| Artikel |
Der vierte Wettbewerbstag brachte dann heute glücklicherweise wenig Anlass zum Gähnen. Am Sonntagmorgen war der Berlinale-Palast noch recht spärlich gefüllt, doch das Kommen brauchten diejenigen Journalisten, bei denen auch die Morgenstund am Sonntag Gold im Mund führt, nicht zu bereuen: Der portugiesische Beitrag "Cartas da Guerra" von Ivo Ferreira überzeugte als Meditation über die Verwüstungen, die der Krieg in der Seele anrichten kann; insbesondere die gestochen scharfen Schwarzweiß-Bilder heben das Drama ab, das wie eine europäische Version von Terrence Malick's "The Thin Red Line" ("Der schmale Grat") wirkt. Nicht so grandios wie jener, vielleicht mit dessen Längen, aber teilweise auch ebenso hypnotisch in seiner Verschlingung von Worten und Bildern. Am Ende gibt es höflichen Applaus. Kameramann João Ribeiro's Name wird sicherlich fallen, wenn die Jury über die Silbernen Bären diskutiert.
Zwischen den Filmen kann man den armen Tropf beobachten, der am Seiteneingang des Berlinale-Palastes sicherlich mehrere Dutzend Mal am Tag erklären muss, warum er als Berlinale-Mitarbeiter Leute herauslässt, sie aber nicht dort hineindürfen, sondern einmal um das halbe Gebäude laufen müssen, um am Haupteingang wieder Einlass zu finden. Besonders diejenigen, die gerade eben durch die Seitentür rausgegangen sind, "um mal eine zu rauchen", verstehen dieses Prozedere nicht so ganz.

| Vorliegende Daten |
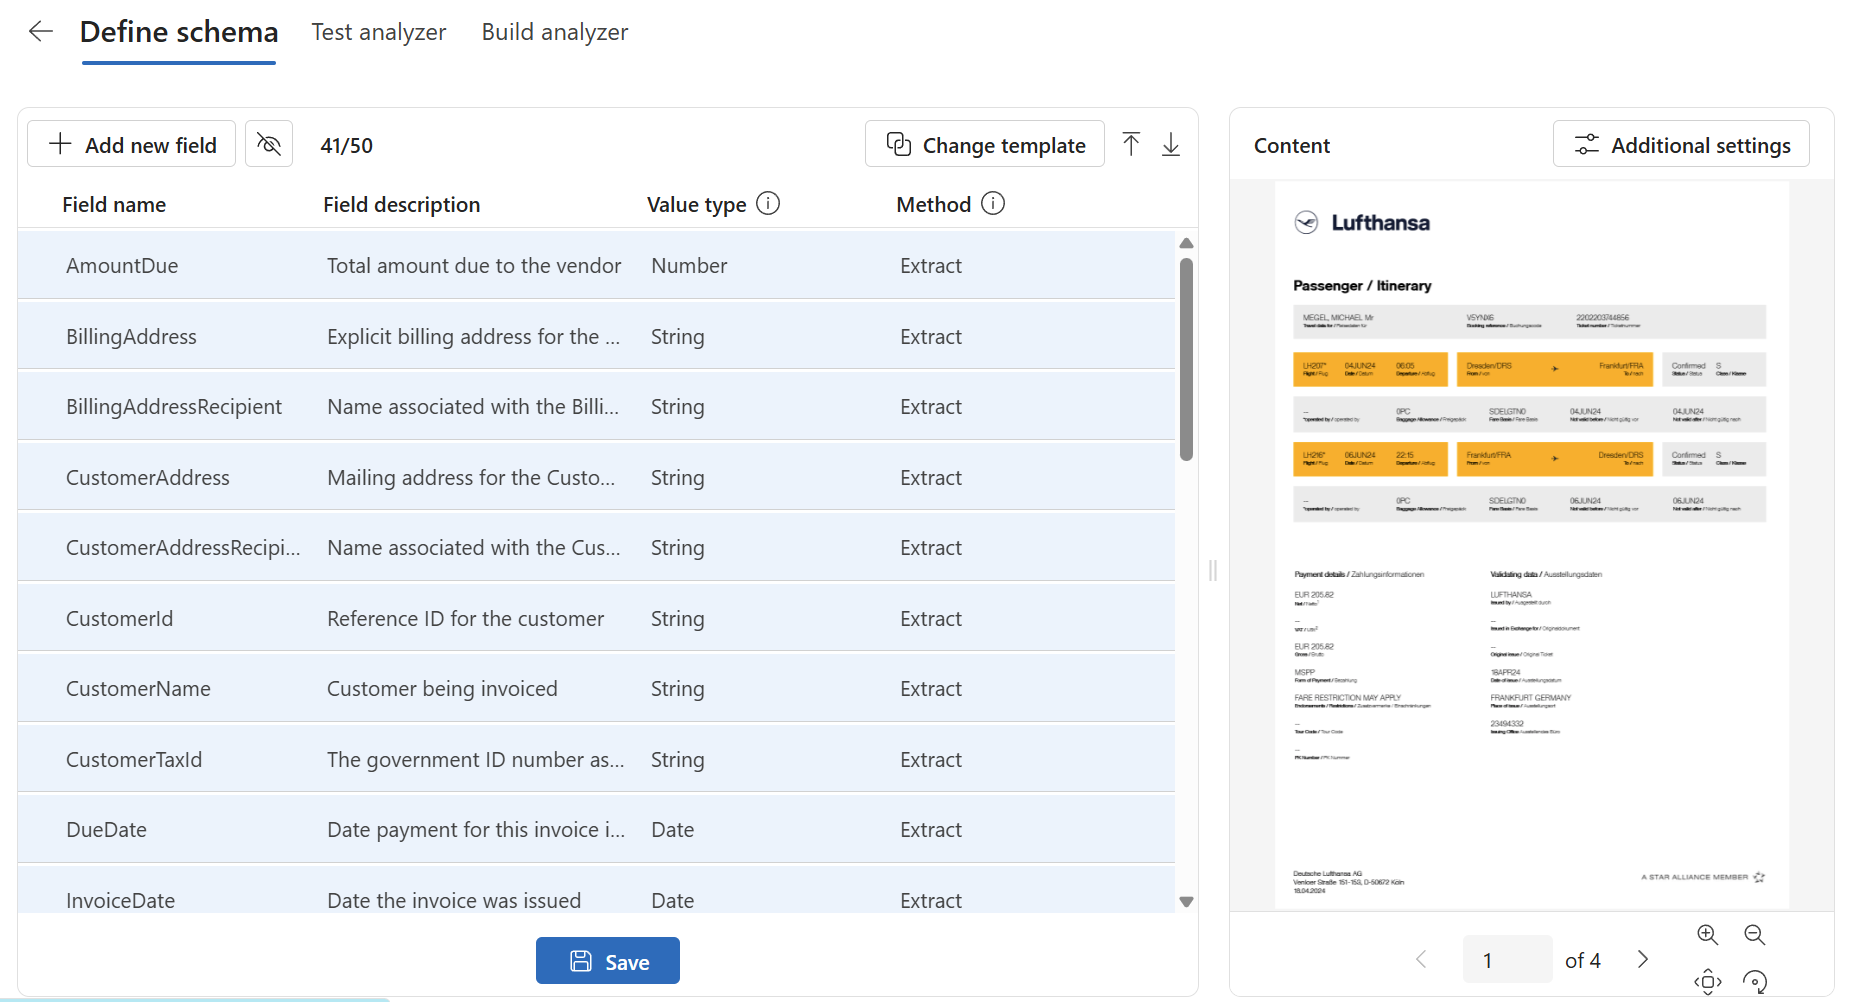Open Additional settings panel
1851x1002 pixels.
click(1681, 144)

| Zu bearbeitende Aufgaben |
(a) Beantworten Sie zum Berlinale-Bericht folgende Fragen:
(i) Aus welchem Land stammt der Wettbewerbsbeitrag "Cartas da Guerra"?
(ii) Welcher Kameramann wird laut Bericht bei der Vergabe der Silbernen Bären vermutlich genannt?
(iii) Über welchen Eingang erhalten Besucher, die den Berlinale-Palast durch die Seitentür verlassen haben, wieder Einlass?
(b) Setzen Sie den Berlinale-Bericht im Anschluss an seinen letzten Satz fort.

| Ergebnisse |
(a)
(i) Aus Portugal.
(ii) João Ribeiro.
(iii) Über den Haupteingang, nachdem sie um das halbe Gebäude gelaufen sind.

(b)
Zur Mittagszeit sind die Schlangen der Nicht-Wettbewerbspresse schon deutlich länger als am Morgen: Der einzige deutsche Wettbewerbsbeitrag "24 Wochen" füllt den Palast zwar nicht ganz, lockt aber sicherlich bisher mit die meisten Zuschauer. Sie werden Zeuge eines Höhepunkts der bisherigen 66. Filmfestspiele. Regisseurin und Drehbuchautorin Anne Zohra Berrached hat es geschafft, das sensible Thema einer (sehr späten) Spätabtreibung so sensibel wie möglich und so drastisch wie nötig auf die Leinwand zu bringen.
Die tollen Schauspieler Julia Jentsch und Bjarne Mädel verkörpern glaubwürdig ein Paar, das eine Entscheidung zu treffen hat, bei der es kein richtig und kein falsch gibt. Schon lange vor Ende des einnehmenden Dramas schneuzt es von allen Seiten, aus Parkett und Loge. Taschentuchalarm im Berlinale-Palast! Der akustische Beweis, dass "24 Wochen" die Kritikerherzen angerührt hat. Der Applaus am Ende fällt vergleichsweise mager, aber immer noch freundlich aus. Eigentlich sollte dies ein Anwärter auf den Goldenen Bären sein - möglicherweise ist er der Jury dann aber nicht politisch-gesellschaftlich genug.
Den dritten Film am Nachmittag im Cinemaxx sah unsere Redakteurin Julia Nieder. In "Quand on a 17 ans" ("17 Jahre sein") behandelt Regisseur und Drehbuchautor André Téchiné das Aufwachsen in verschiedenen sozialen Milieus, die Verwirrungen der Jugend und die Erziehung der Gefühle in einem rauen Bergdorf im Südwesten Frankreichs. Julia gefiel das Drama, insbesondere die Kameraführung, nur die Motivationen mancher Figuren ließen sie perplex zurück. Und nicht nur sie, wie man nach Ende der Vorstellung beim Verlassen des Kinosaals den Gesprächsfetzen anderer Journalisten entnehmen konnte. Auch hier gab es ordentlichen Applaus.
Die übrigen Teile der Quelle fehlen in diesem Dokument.